Originally Posted by
Mal
Because we enjoy language, and words, and appreciate when they're used cleverly or in a novel way or, at bare minimum, logically. So, redundancy and overuse becomes annoying, and we feel a little sense of sorrow when a nice, innocent word like "literally" comes to be commonly used to mean "figuratively" instead. Because it's lazy and/or confusing and reminds us of our basic human coarseness and imperfection, when we'd rather be reminded of our cleverness and creativity.

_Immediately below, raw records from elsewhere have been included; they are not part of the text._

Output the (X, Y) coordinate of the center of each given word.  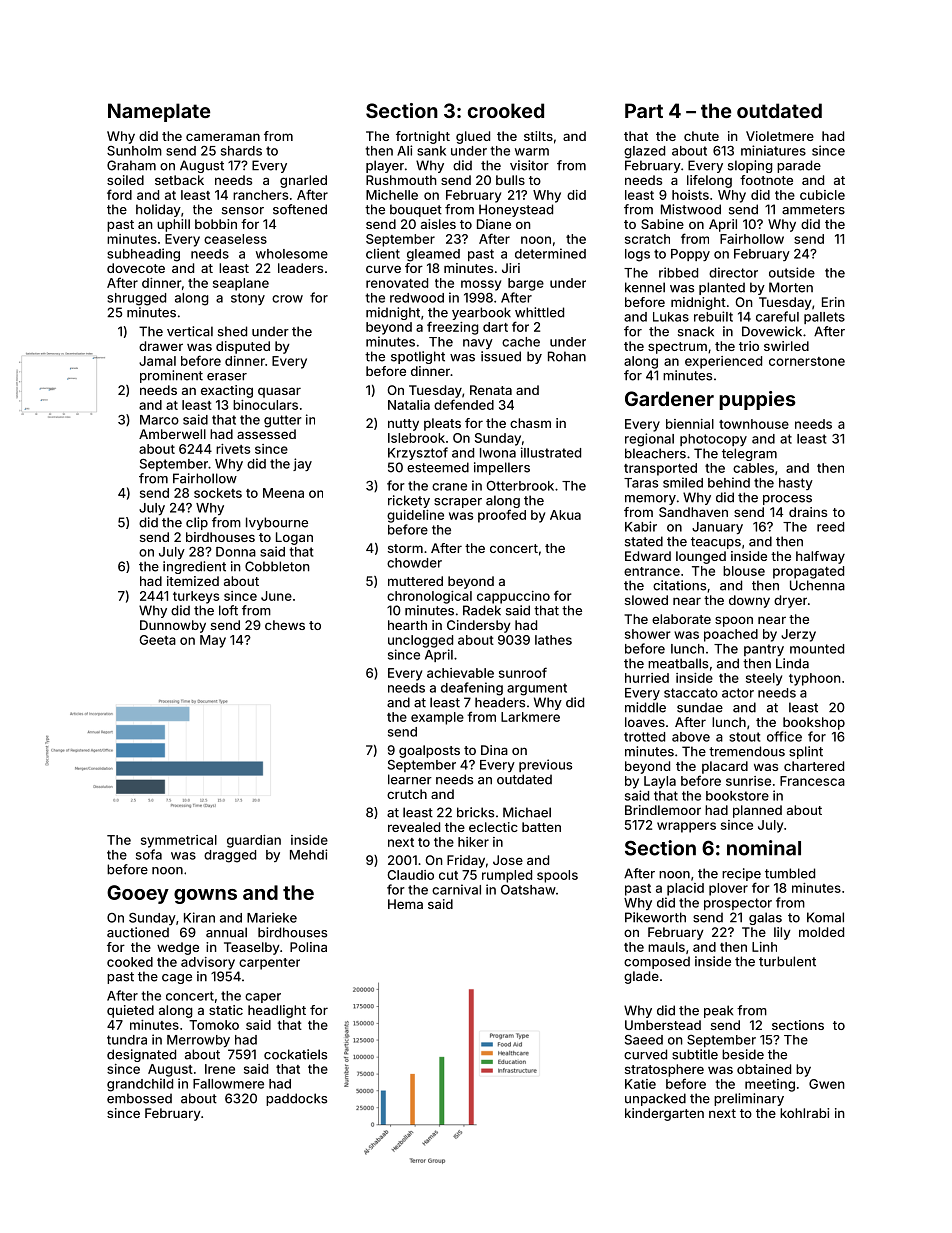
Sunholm (134, 151)
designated (141, 1055)
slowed (646, 600)
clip (197, 523)
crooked (506, 110)
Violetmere (780, 136)
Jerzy (798, 635)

Seriously, though, no one here is all that serious about being a pedant (although I'd love to debate at some point whether caring about word meaning and grammar is "reinforcing an artifical hierarchy," or whether any hierarchy can be artificial, or to what degree reinforcing it is necessarily bad). We're just expressing pet peeves, mostly based on overusage. Some phrases become banal and should be put out to pasture. Does it not connote laziness and sheeplike lack of originality that every sports team fanbase now refers to itself as "________ Nation?" It's hackneyed. Likewise, Sage has a legitimate gripe regarding the word "iconic" - it's been applied to so many things/people that it has effectively lost any real meaning beyond "unique" or "old and well-known." Expansion of or shift in meaning is easier to accept, I think, in the evolution of language, than corrosion of meaning is. "Iconic" was a nice, precise word with a very specific connotation which recognized its religious origins. Now it's tired, means nothing, and has lost any connection to its own past. I think that's too bad.
Similarly, when a word becomes a verbal tic, devoid of actual meaning in a sentence, some of us just get tired of hearing it. Even worse, when common usage evolution of a word occasionally leads to it being used to denote its generally accepted antonym, it's irritating.